(197bc) Expanding Bigsmiles for Automated Simulations and Machine Learning Representation of Polymeric Systems | AIChE

(197bc) Expanding Bigsmiles for Automated Simulations and Machine Learning Representation of Polymeric Systems

Authors 

Schneider, L. - Presenter, University of Chicago
de Pablo, J., University of Wisconsin-Madison
Olsen, B., Massachusetts Institute of Technology
BigSMILES is a line notation used to describe complex polymeric systems. However, it does not describe a single system, but rather a family of possible realizations. To address this limitation, we present a compatible expansion of the BigSMILES line notation that adds information to make it generative.
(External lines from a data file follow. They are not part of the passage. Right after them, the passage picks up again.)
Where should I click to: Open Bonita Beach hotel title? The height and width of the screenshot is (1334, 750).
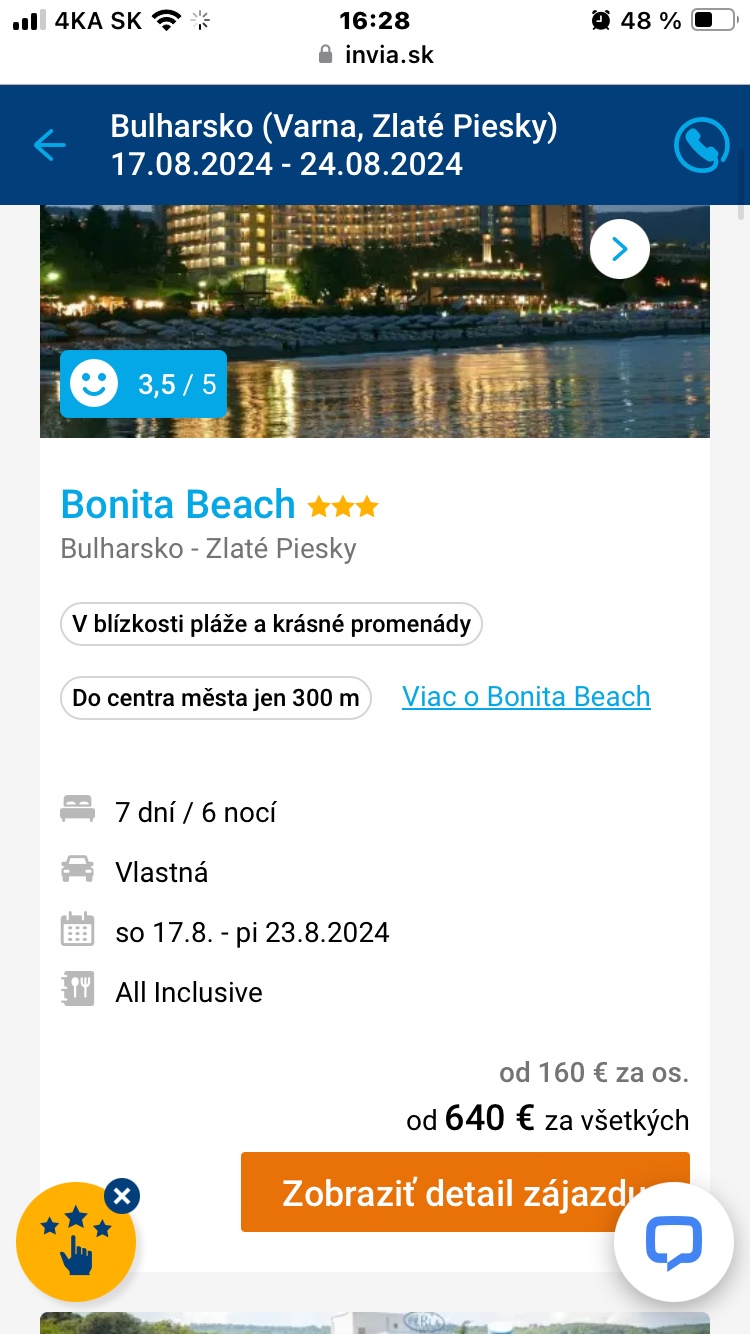click(x=178, y=505)
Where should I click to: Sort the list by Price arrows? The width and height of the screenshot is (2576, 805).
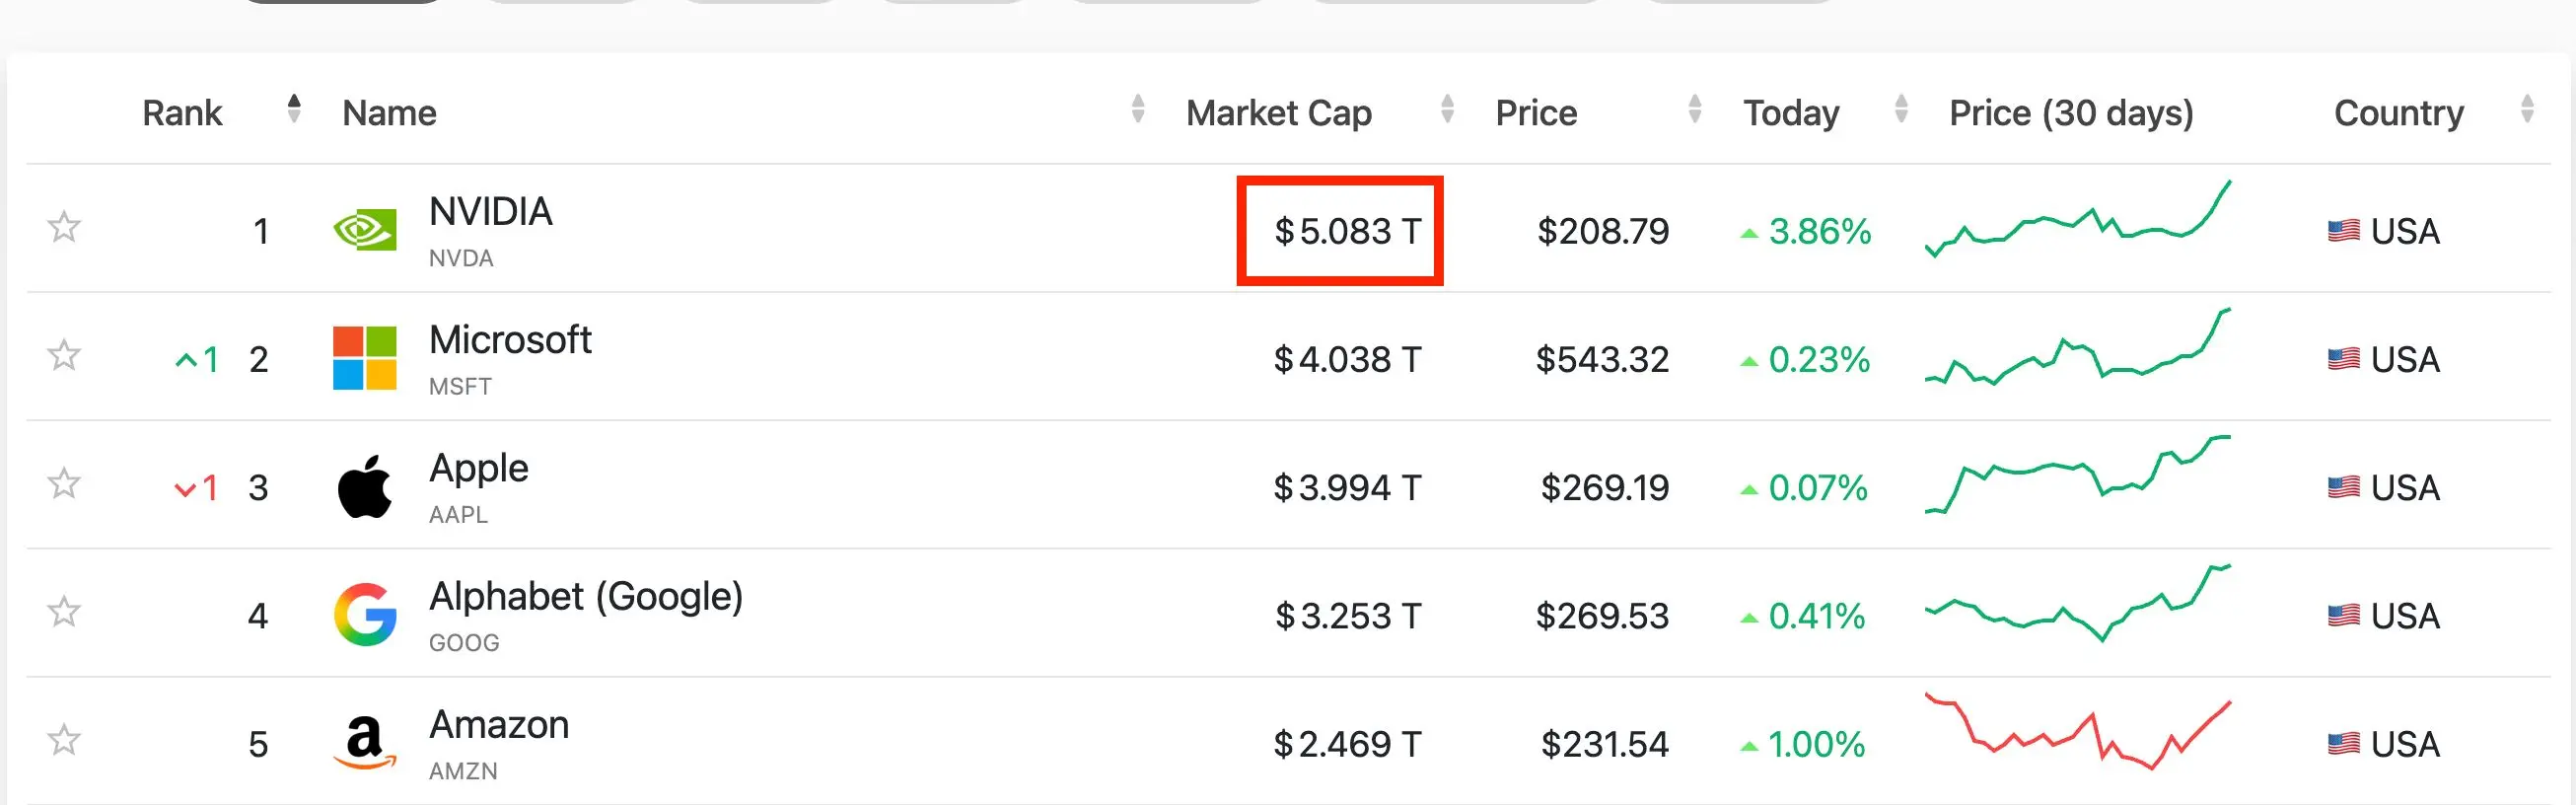click(1694, 109)
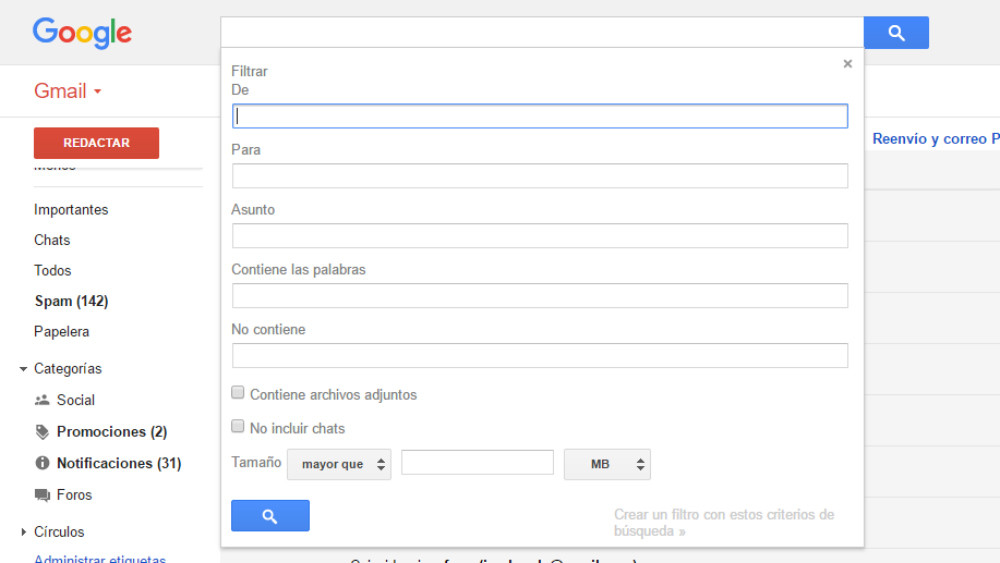Open the MB size unit dropdown
Image resolution: width=1000 pixels, height=563 pixels.
[x=607, y=464]
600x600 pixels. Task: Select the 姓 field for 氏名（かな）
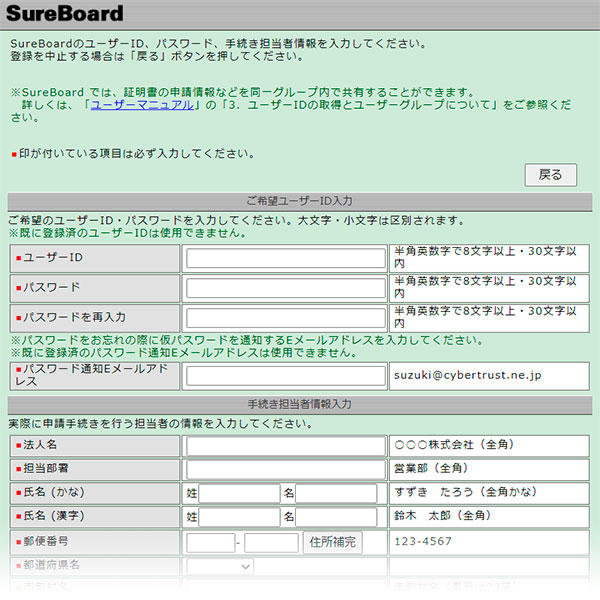(239, 493)

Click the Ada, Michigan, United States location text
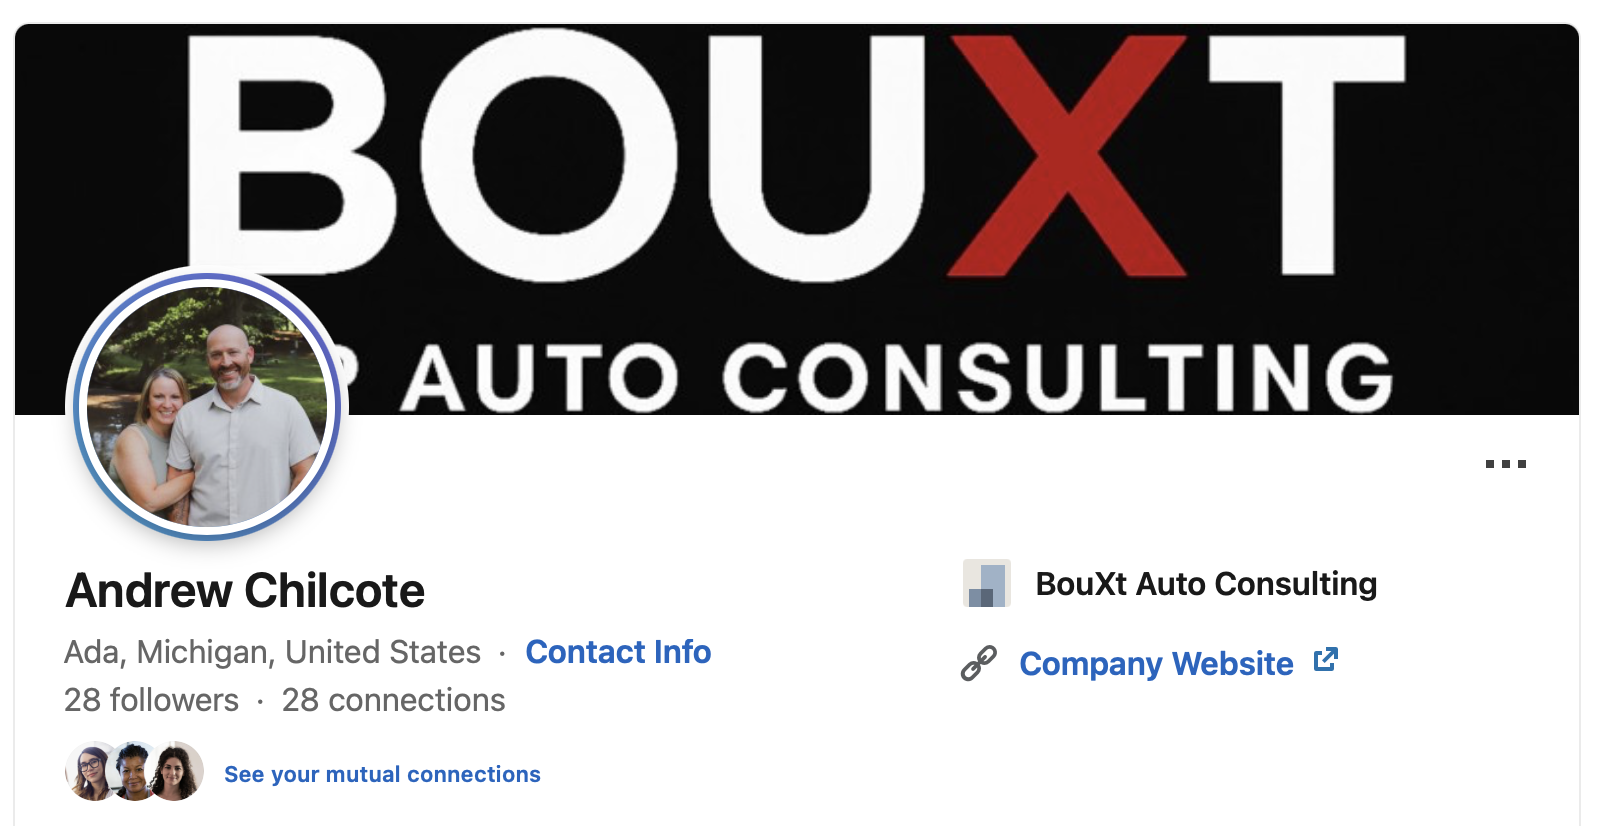coord(272,652)
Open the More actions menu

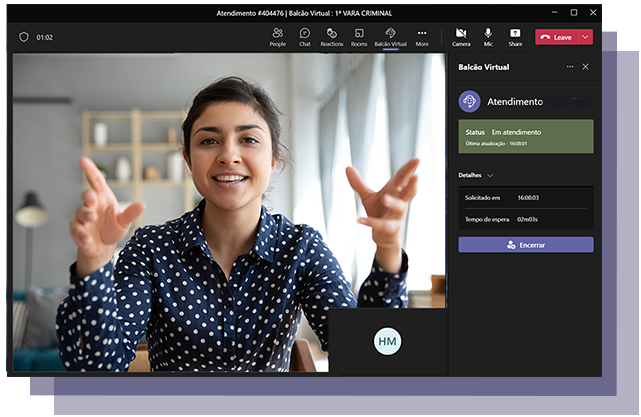pos(422,36)
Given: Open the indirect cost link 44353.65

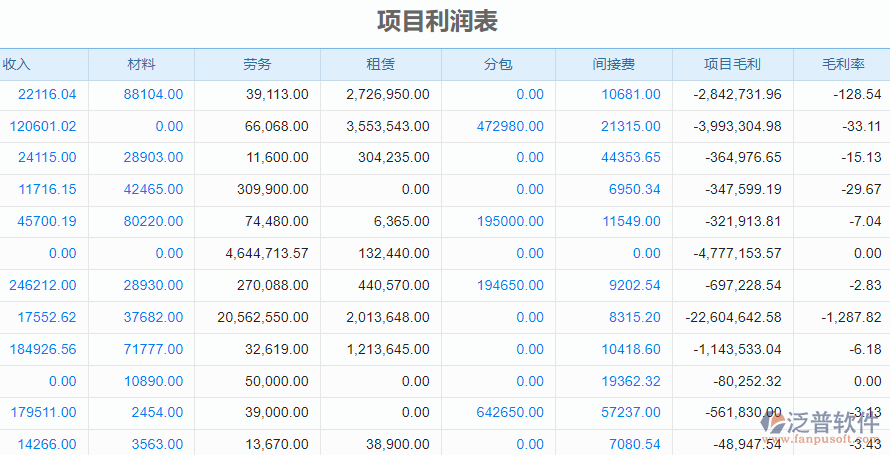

With the expanded BigSMILES, the information from the line notation is sufficient to generate a full polymer system from scratch, including molecular weight distributions, percentages of monomers, reactivity and affinity of the monomers, as well as specifications such as solvents and mixtures. This enables the detailed atomistic generation of an ensemble of polymer molecules, providing a starting point for molecular dynamics simulations and the building of digital twins.

This expanded notation can also be used to generate initial conditions for high-throughput pipelines that analyze polymers using simulations and/or automated experimentation from a single line input prompt, combining completeness and human readability. Moreover, because the expanded BigSMILES describes exactly one ensemble of (random) polymer molecules, it is possible to determine the probability that a given molecule belongs to the described ensemble. This provides a starting point for training auto-encoders to represent these polymer ensembles for machine learning purposes, closing the loop between generating and quantifying molecules.

Overall, the expanded BigSMILES line notation provides a powerful tool for the design and analysis of polymeric systems, allowing for greater automation and efficiency in research and development.